Cette photo prise le 19 février 2025 montre l’éleveur Zandan Lkhamsuren posant devant une chèvrerie à Kharkhorin, dans la province d’Ovorkhangai, en Mongolie centrale. REPORTAGE de Rebecca Bailey. (JADE GAO/AFP via Getty Images)

Ce vaste pays de 3,4 millions d’habitants, entre Russie et Chine, est l’un des plus touchés par le changement climatique. Selon certaines estimations, il se réchauffe trois fois plus vite que la moyenne mondiale.

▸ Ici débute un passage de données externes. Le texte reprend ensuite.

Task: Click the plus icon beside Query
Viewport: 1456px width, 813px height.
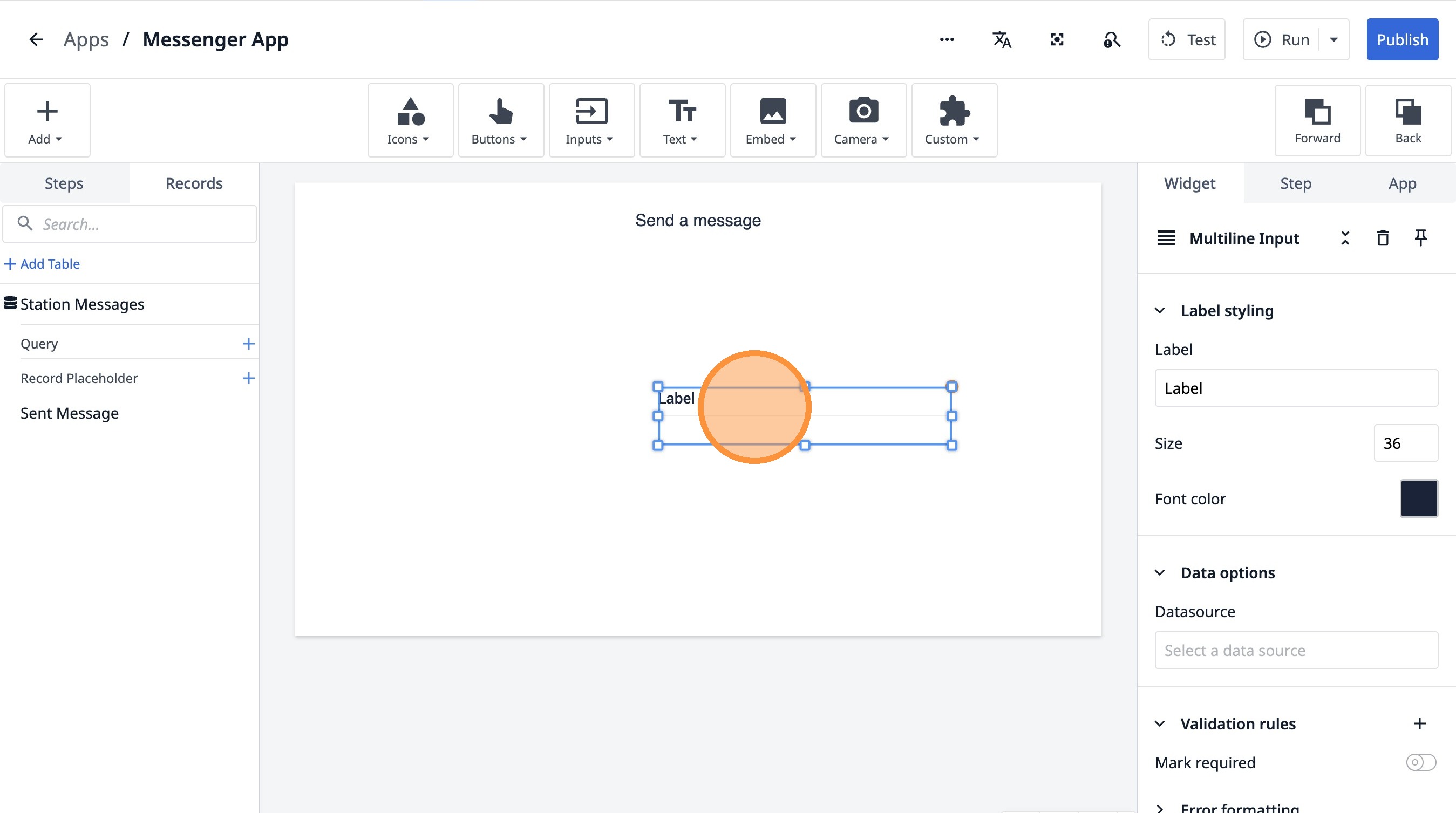Action: 248,344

Le « dzud » plus fréquent et plus intense

En Mongolie, ces effets sont particulièrement visibles. Parmi les conséquences, le « dzud » – synonyme d’hiver rigoureux et particulièrement enneigé, comme celui qui a décimé le troupeau de Zandan Lkhamsuren – est devenu plus fréquent et plus intense.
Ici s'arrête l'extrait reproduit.